### WORK TO COMPLETE:
Copy each line of the listing that includes "indicator".
*** MATERIAL FOR THIS EXERCISE Section Begins ***
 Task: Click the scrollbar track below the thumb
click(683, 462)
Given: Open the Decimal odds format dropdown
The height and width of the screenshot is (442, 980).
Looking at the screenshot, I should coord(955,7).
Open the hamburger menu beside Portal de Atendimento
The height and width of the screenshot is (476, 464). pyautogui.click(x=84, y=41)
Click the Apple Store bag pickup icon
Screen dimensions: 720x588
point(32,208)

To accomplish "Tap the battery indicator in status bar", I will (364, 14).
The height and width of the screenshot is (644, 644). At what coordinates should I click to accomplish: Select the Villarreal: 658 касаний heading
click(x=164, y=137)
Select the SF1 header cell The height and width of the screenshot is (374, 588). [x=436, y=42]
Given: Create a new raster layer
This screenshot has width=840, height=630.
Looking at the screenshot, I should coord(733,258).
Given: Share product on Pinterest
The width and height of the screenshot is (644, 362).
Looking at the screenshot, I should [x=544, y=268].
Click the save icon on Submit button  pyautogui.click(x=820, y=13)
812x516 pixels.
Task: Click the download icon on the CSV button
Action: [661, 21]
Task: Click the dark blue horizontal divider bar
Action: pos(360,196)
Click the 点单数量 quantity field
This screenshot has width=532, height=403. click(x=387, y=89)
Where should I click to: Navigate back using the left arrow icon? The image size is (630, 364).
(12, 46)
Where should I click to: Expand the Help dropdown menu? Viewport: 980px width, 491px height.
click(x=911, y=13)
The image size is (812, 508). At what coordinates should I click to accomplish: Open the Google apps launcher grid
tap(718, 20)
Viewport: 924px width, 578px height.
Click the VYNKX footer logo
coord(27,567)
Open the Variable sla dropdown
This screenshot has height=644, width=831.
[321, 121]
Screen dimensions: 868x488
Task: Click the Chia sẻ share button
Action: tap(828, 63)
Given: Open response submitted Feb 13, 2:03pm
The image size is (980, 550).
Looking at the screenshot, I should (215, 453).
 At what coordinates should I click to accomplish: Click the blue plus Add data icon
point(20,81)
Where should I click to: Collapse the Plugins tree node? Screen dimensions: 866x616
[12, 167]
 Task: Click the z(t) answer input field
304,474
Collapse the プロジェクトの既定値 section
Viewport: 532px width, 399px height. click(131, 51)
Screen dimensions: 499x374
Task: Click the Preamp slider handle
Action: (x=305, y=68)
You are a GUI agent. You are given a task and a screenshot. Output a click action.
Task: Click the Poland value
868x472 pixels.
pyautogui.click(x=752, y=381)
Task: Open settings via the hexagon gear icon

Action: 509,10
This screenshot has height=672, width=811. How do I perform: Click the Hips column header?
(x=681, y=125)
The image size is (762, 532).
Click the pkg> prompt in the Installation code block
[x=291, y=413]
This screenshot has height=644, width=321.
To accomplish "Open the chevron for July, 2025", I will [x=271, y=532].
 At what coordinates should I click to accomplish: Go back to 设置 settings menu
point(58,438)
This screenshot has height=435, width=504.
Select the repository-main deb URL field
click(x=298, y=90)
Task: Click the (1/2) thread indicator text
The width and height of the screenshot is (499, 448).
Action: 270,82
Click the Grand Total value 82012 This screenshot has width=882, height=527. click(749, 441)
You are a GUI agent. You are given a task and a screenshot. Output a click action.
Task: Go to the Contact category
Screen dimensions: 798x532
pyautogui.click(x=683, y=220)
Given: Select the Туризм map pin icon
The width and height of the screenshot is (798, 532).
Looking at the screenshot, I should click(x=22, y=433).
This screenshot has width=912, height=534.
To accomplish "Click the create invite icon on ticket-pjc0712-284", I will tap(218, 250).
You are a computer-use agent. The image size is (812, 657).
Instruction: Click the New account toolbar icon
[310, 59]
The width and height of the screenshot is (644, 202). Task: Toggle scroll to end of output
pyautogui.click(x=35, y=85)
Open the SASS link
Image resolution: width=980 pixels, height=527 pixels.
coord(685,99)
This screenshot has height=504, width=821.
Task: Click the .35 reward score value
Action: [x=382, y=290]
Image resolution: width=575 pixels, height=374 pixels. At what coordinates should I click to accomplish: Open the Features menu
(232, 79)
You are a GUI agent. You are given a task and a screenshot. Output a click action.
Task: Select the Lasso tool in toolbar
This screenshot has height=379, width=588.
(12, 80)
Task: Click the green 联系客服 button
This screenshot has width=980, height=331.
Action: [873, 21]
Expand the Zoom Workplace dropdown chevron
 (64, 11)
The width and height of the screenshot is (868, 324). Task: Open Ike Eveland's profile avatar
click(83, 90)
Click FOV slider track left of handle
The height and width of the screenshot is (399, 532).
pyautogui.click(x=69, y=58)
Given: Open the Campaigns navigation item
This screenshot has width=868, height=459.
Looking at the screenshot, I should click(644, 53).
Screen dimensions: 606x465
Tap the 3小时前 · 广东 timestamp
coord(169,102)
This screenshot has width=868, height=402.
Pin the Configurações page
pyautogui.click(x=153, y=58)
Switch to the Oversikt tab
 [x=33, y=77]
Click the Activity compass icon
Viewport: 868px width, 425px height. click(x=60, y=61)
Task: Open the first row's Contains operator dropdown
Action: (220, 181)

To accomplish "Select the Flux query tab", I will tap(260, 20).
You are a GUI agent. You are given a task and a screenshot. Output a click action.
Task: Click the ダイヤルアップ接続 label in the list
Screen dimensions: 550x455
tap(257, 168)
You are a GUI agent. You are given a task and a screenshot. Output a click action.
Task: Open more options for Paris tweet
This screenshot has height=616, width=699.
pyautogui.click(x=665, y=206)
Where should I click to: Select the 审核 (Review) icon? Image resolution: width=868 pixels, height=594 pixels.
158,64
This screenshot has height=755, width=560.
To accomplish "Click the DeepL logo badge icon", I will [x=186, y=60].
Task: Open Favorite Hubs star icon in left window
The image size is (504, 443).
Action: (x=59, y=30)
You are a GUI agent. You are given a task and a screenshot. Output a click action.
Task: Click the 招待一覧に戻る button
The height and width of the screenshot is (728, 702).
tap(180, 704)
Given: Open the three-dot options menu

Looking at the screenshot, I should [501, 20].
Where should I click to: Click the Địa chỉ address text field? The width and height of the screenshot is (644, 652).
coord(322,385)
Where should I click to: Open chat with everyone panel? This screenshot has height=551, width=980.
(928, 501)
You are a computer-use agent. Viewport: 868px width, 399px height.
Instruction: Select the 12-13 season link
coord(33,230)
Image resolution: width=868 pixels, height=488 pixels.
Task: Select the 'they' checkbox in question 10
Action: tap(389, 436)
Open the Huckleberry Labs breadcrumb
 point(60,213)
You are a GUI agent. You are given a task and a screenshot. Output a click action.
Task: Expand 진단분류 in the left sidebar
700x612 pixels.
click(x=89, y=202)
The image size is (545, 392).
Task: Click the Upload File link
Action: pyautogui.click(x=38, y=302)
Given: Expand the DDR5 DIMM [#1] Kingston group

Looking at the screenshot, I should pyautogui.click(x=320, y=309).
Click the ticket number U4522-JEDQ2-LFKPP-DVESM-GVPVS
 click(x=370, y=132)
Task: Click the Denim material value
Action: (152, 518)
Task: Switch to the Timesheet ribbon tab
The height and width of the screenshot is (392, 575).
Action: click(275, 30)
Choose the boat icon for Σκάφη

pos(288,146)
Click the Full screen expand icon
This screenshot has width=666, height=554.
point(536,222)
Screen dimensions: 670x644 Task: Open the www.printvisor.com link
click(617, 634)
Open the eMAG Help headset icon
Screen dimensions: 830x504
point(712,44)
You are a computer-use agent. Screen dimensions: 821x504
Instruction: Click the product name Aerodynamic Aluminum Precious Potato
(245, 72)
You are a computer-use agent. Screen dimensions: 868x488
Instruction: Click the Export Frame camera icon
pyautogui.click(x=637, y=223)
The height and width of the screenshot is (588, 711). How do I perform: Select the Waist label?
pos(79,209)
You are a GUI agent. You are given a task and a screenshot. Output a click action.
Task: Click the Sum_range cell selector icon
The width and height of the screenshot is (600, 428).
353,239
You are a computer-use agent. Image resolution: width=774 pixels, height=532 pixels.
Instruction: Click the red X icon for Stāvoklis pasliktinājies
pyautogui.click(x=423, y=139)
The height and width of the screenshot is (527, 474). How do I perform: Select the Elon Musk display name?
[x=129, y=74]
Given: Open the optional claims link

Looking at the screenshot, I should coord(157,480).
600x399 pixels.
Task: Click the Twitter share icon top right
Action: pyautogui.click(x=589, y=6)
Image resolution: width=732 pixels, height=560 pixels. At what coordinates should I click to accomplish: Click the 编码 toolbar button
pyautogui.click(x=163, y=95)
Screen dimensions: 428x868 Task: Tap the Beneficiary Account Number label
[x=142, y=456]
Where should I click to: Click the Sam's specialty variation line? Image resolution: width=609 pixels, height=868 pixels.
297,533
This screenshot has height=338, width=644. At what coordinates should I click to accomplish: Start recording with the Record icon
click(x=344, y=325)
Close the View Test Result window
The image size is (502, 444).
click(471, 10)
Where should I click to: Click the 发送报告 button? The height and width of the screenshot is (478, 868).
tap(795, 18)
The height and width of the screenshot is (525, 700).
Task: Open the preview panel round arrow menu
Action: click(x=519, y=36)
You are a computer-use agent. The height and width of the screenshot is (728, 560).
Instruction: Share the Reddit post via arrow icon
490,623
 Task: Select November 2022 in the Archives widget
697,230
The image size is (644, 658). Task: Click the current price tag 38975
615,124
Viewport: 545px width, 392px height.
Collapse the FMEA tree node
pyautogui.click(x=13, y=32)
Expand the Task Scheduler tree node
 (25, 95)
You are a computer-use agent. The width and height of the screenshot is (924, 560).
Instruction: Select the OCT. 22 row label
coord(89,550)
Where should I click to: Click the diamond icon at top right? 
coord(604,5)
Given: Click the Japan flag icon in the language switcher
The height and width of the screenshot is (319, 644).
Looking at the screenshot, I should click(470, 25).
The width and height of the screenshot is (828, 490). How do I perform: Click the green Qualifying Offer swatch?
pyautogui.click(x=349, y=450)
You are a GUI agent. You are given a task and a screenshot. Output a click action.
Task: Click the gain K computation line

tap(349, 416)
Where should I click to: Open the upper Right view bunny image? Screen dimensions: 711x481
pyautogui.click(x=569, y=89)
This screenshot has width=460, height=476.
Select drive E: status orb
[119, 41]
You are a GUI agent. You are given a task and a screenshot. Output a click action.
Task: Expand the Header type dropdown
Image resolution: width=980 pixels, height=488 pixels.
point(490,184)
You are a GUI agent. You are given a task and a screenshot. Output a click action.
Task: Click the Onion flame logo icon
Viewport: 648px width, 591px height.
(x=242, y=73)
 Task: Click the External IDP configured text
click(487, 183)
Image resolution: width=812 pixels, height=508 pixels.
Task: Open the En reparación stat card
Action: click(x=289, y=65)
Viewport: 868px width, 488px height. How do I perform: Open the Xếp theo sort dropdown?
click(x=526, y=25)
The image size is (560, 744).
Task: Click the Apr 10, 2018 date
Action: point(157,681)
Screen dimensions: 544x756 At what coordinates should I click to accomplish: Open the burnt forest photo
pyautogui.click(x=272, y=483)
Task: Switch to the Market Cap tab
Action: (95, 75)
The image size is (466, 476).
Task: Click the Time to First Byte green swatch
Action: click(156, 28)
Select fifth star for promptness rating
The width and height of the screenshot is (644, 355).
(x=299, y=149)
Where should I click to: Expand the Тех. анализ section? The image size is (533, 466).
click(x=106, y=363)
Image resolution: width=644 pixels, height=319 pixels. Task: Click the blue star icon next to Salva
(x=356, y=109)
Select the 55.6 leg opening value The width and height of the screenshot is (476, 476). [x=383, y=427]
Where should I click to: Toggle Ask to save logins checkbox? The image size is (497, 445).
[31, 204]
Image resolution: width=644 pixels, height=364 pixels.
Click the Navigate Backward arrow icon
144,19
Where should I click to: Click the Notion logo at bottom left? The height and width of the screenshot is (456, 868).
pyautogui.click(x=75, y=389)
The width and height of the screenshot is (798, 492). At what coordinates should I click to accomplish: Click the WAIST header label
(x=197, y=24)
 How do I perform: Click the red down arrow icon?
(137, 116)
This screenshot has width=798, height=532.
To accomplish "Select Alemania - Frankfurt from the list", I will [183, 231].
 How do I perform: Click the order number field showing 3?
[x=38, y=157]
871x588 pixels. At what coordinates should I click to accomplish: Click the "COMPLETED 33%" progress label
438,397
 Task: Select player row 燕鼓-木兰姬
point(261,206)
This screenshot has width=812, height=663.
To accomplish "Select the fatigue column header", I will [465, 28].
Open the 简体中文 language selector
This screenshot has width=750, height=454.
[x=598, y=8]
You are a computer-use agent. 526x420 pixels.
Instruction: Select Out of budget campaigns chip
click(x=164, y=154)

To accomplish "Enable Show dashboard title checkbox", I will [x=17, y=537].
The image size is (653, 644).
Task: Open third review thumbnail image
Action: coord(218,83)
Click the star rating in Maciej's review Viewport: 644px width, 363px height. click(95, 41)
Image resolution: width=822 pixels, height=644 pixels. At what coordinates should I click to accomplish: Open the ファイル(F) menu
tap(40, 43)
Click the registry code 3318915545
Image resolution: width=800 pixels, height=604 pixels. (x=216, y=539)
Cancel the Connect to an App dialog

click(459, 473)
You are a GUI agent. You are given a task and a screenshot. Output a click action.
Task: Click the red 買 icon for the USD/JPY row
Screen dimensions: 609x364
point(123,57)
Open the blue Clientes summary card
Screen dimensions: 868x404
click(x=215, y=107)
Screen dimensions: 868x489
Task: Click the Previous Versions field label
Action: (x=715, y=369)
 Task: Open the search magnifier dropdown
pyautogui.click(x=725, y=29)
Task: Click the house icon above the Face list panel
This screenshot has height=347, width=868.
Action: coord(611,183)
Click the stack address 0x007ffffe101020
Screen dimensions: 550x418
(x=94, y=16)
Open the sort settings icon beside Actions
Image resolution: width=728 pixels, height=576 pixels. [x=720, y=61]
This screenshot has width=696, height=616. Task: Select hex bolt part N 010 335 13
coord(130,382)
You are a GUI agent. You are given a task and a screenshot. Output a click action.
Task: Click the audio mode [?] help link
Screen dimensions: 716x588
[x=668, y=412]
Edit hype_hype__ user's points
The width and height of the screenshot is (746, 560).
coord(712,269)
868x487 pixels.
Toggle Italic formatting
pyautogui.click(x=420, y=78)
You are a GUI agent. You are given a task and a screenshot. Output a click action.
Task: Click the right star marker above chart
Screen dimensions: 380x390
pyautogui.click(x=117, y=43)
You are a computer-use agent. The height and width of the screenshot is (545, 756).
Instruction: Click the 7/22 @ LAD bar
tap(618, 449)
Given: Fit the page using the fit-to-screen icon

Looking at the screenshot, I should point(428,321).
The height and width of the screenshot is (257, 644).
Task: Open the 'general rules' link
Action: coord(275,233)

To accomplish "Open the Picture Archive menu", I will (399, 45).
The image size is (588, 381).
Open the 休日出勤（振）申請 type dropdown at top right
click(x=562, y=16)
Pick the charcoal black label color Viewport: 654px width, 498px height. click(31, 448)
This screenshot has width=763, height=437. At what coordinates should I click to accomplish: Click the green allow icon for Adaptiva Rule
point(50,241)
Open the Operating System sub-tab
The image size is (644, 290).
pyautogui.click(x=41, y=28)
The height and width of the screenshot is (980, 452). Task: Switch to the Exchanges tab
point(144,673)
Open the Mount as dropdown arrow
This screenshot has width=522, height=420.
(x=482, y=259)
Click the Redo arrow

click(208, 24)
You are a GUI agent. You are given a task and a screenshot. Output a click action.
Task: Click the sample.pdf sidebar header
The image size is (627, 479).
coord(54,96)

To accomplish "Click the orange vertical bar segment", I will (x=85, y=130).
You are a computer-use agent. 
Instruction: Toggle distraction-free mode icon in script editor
*** MATERIAL FOR THIS EXERCISE Section Ends ***
### RESULT FOR THIS TASK:
To accomplish "Tap the battery indicator in status bar", I will (364, 14).
Task: Click the (1/2) thread indicator text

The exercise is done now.